• INFORMATION PROVIDED:
★ ★ ★ ★ ★ ★ ★
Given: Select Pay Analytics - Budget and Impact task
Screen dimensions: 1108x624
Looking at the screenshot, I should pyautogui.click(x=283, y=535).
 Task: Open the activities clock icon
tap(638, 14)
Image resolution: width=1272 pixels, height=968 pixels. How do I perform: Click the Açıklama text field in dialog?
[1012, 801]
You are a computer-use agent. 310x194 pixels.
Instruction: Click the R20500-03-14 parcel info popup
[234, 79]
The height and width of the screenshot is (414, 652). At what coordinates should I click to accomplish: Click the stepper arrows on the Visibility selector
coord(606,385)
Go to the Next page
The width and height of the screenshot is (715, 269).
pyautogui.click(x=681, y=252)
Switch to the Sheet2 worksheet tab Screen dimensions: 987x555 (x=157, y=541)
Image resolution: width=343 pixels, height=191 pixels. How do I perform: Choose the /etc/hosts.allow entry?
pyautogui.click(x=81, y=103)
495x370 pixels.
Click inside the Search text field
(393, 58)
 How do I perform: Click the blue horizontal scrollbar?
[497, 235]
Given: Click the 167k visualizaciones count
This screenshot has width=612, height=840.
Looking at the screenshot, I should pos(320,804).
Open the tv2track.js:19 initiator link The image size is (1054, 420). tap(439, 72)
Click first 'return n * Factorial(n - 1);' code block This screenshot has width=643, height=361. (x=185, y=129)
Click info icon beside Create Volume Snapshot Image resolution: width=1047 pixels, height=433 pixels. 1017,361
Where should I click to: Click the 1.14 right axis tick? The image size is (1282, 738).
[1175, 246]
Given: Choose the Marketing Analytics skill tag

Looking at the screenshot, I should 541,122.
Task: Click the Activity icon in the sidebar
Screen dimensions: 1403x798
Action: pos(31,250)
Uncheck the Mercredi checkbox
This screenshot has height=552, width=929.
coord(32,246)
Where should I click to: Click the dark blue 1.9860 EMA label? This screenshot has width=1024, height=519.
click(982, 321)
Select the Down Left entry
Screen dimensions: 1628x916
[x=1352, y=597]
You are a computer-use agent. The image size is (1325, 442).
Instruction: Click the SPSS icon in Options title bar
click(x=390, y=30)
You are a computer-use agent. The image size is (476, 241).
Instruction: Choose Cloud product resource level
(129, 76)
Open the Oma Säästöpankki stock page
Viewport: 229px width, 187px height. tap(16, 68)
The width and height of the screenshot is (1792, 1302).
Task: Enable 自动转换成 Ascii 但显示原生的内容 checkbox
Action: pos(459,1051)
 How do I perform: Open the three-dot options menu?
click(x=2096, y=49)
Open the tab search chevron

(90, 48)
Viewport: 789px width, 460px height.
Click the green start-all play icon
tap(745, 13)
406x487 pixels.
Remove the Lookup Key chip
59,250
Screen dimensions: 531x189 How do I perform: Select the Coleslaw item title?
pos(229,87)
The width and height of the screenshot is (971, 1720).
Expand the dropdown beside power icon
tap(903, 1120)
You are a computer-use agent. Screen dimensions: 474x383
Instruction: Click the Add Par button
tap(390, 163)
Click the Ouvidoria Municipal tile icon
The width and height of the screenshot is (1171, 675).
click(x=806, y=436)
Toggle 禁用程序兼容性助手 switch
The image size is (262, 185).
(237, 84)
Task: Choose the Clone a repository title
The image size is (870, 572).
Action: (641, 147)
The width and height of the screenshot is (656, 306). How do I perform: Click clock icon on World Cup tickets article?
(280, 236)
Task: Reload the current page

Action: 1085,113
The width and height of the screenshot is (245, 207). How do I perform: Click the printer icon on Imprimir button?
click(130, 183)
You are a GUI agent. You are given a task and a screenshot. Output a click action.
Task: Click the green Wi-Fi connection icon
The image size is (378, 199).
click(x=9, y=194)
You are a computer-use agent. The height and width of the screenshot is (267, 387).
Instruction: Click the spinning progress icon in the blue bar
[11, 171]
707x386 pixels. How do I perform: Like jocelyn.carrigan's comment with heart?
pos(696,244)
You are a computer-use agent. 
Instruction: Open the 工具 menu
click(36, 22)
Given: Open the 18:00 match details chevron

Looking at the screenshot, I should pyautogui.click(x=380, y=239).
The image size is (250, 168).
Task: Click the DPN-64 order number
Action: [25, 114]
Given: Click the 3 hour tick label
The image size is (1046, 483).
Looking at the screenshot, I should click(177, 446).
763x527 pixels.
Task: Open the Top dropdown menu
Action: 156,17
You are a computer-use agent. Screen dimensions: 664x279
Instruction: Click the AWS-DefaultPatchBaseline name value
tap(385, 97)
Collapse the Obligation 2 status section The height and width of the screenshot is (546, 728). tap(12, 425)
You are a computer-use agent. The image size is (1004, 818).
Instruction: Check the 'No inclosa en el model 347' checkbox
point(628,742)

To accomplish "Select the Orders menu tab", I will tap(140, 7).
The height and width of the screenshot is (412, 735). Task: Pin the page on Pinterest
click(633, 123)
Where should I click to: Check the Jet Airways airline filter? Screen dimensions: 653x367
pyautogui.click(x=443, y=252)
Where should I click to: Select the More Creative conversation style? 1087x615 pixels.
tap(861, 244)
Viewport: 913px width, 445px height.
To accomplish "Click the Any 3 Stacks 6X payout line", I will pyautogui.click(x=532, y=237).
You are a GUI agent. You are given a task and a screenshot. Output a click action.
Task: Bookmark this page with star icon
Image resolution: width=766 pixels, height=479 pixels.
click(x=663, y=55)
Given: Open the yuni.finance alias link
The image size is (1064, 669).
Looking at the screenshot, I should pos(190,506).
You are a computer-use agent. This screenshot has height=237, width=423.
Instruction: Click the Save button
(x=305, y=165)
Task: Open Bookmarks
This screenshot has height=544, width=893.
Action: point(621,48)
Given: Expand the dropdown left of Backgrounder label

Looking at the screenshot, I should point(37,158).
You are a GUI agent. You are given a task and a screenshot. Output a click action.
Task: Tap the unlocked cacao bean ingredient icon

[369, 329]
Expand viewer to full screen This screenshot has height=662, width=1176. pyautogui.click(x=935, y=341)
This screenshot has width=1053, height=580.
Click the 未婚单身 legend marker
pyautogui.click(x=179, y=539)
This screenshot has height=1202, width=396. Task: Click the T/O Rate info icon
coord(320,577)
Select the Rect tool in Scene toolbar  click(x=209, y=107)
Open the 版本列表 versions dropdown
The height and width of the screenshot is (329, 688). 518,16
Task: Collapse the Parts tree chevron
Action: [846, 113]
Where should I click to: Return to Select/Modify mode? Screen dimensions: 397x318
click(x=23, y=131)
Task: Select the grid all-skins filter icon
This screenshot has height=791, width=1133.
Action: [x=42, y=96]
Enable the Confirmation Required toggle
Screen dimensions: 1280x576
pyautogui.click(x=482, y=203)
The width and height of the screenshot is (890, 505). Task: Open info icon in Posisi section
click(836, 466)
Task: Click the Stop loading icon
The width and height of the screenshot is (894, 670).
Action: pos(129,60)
★ ★ ★ ★ ★ ★ ★
Format the listing above as a numbered list, one line per item, leaving out the blank lines.

• FULL ANSWER:
1. Given: Select Pay Analytics - Budget and Impact task
2. Screen dimensions: 1108x624
3. Looking at the screenshot, I should pyautogui.click(x=283, y=535).
4.  Task: Open the activities clock icon
5. tap(638, 14)
6. Image resolution: width=1272 pixels, height=968 pixels. How do I perform: Click the Açıklama text field in dialog?
7. [1012, 801]
8. You are a computer-use agent. 310x194 pixels.
9. Instruction: Click the R20500-03-14 parcel info popup
10. [234, 79]
11. The height and width of the screenshot is (414, 652). At what coordinates should I click to accomplish: Click the stepper arrows on the Visibility selector
12. coord(606,385)
13. Go to the Next page
14. The width and height of the screenshot is (715, 269).
15. pyautogui.click(x=681, y=252)
16. Switch to the Sheet2 worksheet tab Screen dimensions: 987x555 (x=157, y=541)
17. Image resolution: width=343 pixels, height=191 pixels. How do I perform: Choose the /etc/hosts.allow entry?
18. pyautogui.click(x=81, y=103)
19. 495x370 pixels.
20. Click inside the Search text field
21. (393, 58)
22.  How do I perform: Click the blue horizontal scrollbar?
23. [497, 235]
24. Given: Click the 167k visualizaciones count
25. This screenshot has width=612, height=840.
26. Looking at the screenshot, I should pos(320,804).
27. Open the tv2track.js:19 initiator link The image size is (1054, 420). tap(439, 72)
28. Click first 'return n * Factorial(n - 1);' code block This screenshot has width=643, height=361. (x=185, y=129)
29. Click info icon beside Create Volume Snapshot Image resolution: width=1047 pixels, height=433 pixels. 1017,361
30. Where should I click to: Click the 1.14 right axis tick? The image size is (1282, 738).
31. [1175, 246]
32. Given: Choose the Marketing Analytics skill tag
33. Looking at the screenshot, I should 541,122.
34. Task: Click the Activity icon in the sidebar
35. Screen dimensions: 1403x798
36. Action: pos(31,250)
37. Uncheck the Mercredi checkbox
38. This screenshot has height=552, width=929.
39. coord(32,246)
40. Where should I click to: Click the dark blue 1.9860 EMA label? This screenshot has width=1024, height=519.
41. click(982, 321)
42. Select the Down Left entry
43. Screen dimensions: 1628x916
44. [x=1352, y=597]
45. You are a computer-use agent. The image size is (1325, 442).
46. Instruction: Click the SPSS icon in Options title bar
47. click(x=390, y=30)
48. You are a computer-use agent. The image size is (476, 241).
49. Instruction: Choose Cloud product resource level
50. (129, 76)
51. Open the Oma Säästöpankki stock page
52. Viewport: 229px width, 187px height. tap(16, 68)
53. The width and height of the screenshot is (1792, 1302).
54. Task: Enable 自动转换成 Ascii 但显示原生的内容 checkbox
55. Action: pos(459,1051)
56.  How do I perform: Open the three-dot options menu?
57. click(x=2096, y=49)
58. Open the tab search chevron
59. (90, 48)
60. Viewport: 789px width, 460px height.
61. Click the green start-all play icon
62. tap(745, 13)
63. 406x487 pixels.
64. Remove the Lookup Key chip
65. 59,250
66. Screen dimensions: 531x189 How do I perform: Select the Coleslaw item title?
67. pos(229,87)
68. The width and height of the screenshot is (971, 1720).
69. Expand the dropdown beside power icon
70. tap(903, 1120)
71. You are a computer-use agent. Screen dimensions: 474x383
72. Instruction: Click the Add Par button
73. tap(390, 163)
74. Click the Ouvidoria Municipal tile icon
75. The width and height of the screenshot is (1171, 675).
76. click(x=806, y=436)
77. Toggle 禁用程序兼容性助手 switch
78. The image size is (262, 185).
79. (237, 84)
80. Task: Choose the Clone a repository title
81. The image size is (870, 572).
82. Action: (641, 147)
83. The width and height of the screenshot is (656, 306). How do I perform: Click clock icon on World Cup tickets article?
84. (280, 236)
85. Task: Reload the current page
86. Action: 1085,113
87. The width and height of the screenshot is (245, 207). How do I perform: Click the printer icon on Imprimir button?
88. click(130, 183)
89. You are a GUI agent. You are given a task and a screenshot. Output a click action.
90. Task: Click the green Wi-Fi connection icon
91. The image size is (378, 199).
92. click(x=9, y=194)
93. You are a computer-use agent. The height and width of the screenshot is (267, 387).
94. Instruction: Click the spinning progress icon in the blue bar
95. [11, 171]
96. 707x386 pixels. How do I perform: Like jocelyn.carrigan's comment with heart?
97. pos(696,244)
98. You are a computer-use agent. 
99. Instruction: Open the 工具 menu
100. click(36, 22)
101. Given: Open the 18:00 match details chevron
102. Looking at the screenshot, I should pyautogui.click(x=380, y=239).
103. The image size is (250, 168).
104. Task: Click the DPN-64 order number
105. Action: [25, 114]
106. Given: Click the 3 hour tick label
107. The image size is (1046, 483).
108. Looking at the screenshot, I should click(177, 446).
109. 763x527 pixels.
110. Task: Open the Top dropdown menu
111. Action: 156,17
112. You are a computer-use agent. Screen dimensions: 664x279
113. Instruction: Click the AWS-DefaultPatchBaseline name value
114. tap(385, 97)
115. Collapse the Obligation 2 status section The height and width of the screenshot is (546, 728). tap(12, 425)
116. You are a computer-use agent. The image size is (1004, 818).
117. Instruction: Check the 'No inclosa en el model 347' checkbox
118. point(628,742)
119. To accomplish "Select the Orders menu tab", I will tap(140, 7).
120. The height and width of the screenshot is (412, 735). Task: Pin the page on Pinterest
121. click(633, 123)
122. Where should I click to: Check the Jet Airways airline filter? Screen dimensions: 653x367
123. pyautogui.click(x=443, y=252)
124. Where should I click to: Select the More Creative conversation style? 1087x615 pixels.
125. tap(861, 244)
126. Viewport: 913px width, 445px height.
127. To accomplish "Click the Any 3 Stacks 6X payout line", I will pyautogui.click(x=532, y=237).
128. You are a GUI agent. You are given a task and a screenshot. Output a click action.
129. Task: Bookmark this page with star icon
130. Image resolution: width=766 pixels, height=479 pixels.
131. click(x=663, y=55)
132. Given: Open the yuni.finance alias link
133. The image size is (1064, 669).
134. Looking at the screenshot, I should pos(190,506).
135. You are a computer-use agent. This screenshot has height=237, width=423.
136. Instruction: Click the Save button
137. (x=305, y=165)
138. Task: Open Bookmarks
139. This screenshot has height=544, width=893.
140. Action: point(621,48)
141. Given: Expand the dropdown left of Backgrounder label
142. Looking at the screenshot, I should point(37,158).
143. You are a GUI agent. You are given a task and a screenshot. Output a click action.
144. Task: Tap the unlocked cacao bean ingredient icon
145. [369, 329]
146. Expand viewer to full screen This screenshot has height=662, width=1176. pyautogui.click(x=935, y=341)
147. This screenshot has width=1053, height=580.
148. Click the 未婚单身 legend marker
149. pyautogui.click(x=179, y=539)
150. This screenshot has height=1202, width=396. Task: Click the T/O Rate info icon
151. coord(320,577)
152. Select the Rect tool in Scene toolbar  click(x=209, y=107)
153. Open the 版本列表 versions dropdown
154. The height and width of the screenshot is (329, 688). 518,16
155. Task: Collapse the Parts tree chevron
156. Action: [846, 113]
157. Where should I click to: Return to Select/Modify mode? Screen dimensions: 397x318
158. click(x=23, y=131)
159. Task: Select the grid all-skins filter icon
160. This screenshot has height=791, width=1133.
161. Action: [x=42, y=96]
162. Enable the Confirmation Required toggle
163. Screen dimensions: 1280x576
164. pyautogui.click(x=482, y=203)
165. The width and height of the screenshot is (890, 505). Task: Open info icon in Posisi section
166. click(836, 466)
167. Task: Click the Stop loading icon
168. The width and height of the screenshot is (894, 670).
169. Action: pos(129,60)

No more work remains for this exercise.